Authors: Guy Gavriel Kay
‘Erlein, I’m sorry,’ he said, risking it, trying to struggle upwards from this sorrow.
He braced for a stinging reply, he almost wanted one, but Erlein said nothing at all at first. And when he spoke it was mildly.
‘I think it is time,’ was what he said. ‘Shall we go down and play? Would that help?’
Would that help?
Since when did his people—Erlein, even—need to minister to him so much?
They went back down the stairs. Devin was waiting for them on the makeshift stage at the back of The Trialla. Alessan took up his Tregean pipes. His right hand was hurting and swollen, but it was not going to keep him from making music. He needed music now, very badly. He closed his eyes and began to play. They fell silent for him in the densely crowded room. Erlein waited, his hands motionless on the harp, and Devin did, leaving him a space in which to reach upwards alone, yearning towards that high note where confusion and pain and love and death and longing could all be left behind him for a very little while.
C H A P T E R 1 8
N
ormally when she went up on the ramparts of her castle at sunset it was to look south, watching the play of light and the changing colours of the sky above the mountains. Of late though, as springtime turned towards the summer they had all been waiting for, Alienor found herself climbing to the northern ramparts instead, to pace the guard’s walk behind the crenellations or lean upon the cool rough stone, gazing into the distance, wrapped in her shawl against the chill that still came when the sun went down.
As if she could actually see as far as Senzio.

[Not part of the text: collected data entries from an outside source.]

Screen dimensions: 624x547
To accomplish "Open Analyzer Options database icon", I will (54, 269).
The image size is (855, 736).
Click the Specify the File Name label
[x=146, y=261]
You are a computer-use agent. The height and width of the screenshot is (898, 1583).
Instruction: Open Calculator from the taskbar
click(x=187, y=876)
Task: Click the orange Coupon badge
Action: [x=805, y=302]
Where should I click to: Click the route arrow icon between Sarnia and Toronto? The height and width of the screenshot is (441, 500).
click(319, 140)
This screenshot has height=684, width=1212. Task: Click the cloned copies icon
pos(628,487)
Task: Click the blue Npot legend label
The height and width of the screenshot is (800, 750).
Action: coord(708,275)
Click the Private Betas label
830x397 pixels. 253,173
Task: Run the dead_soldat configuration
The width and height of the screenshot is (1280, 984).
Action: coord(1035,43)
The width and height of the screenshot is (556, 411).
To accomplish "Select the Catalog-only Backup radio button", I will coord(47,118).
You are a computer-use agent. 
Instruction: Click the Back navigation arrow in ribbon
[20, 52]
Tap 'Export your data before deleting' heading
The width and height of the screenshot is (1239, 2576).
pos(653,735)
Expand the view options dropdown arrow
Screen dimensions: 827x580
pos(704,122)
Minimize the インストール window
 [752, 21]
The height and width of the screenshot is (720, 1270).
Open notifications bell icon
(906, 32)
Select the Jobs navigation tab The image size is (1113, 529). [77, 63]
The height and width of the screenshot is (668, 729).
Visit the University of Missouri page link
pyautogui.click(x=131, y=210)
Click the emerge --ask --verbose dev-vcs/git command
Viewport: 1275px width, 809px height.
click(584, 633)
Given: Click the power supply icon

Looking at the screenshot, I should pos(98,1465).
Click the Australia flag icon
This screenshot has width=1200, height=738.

The shawl was a new one, brought by the messengers from Quileia that Baerd had told them would come. The ones who carried the messages that could, if all went right, turn the whole world upside down. Not just the Palm: Barbadior too, where the Emperor was said to be dying, and Ygrath, and Quileia itself where, precisely because of what he was doing for them, Marius might not survive.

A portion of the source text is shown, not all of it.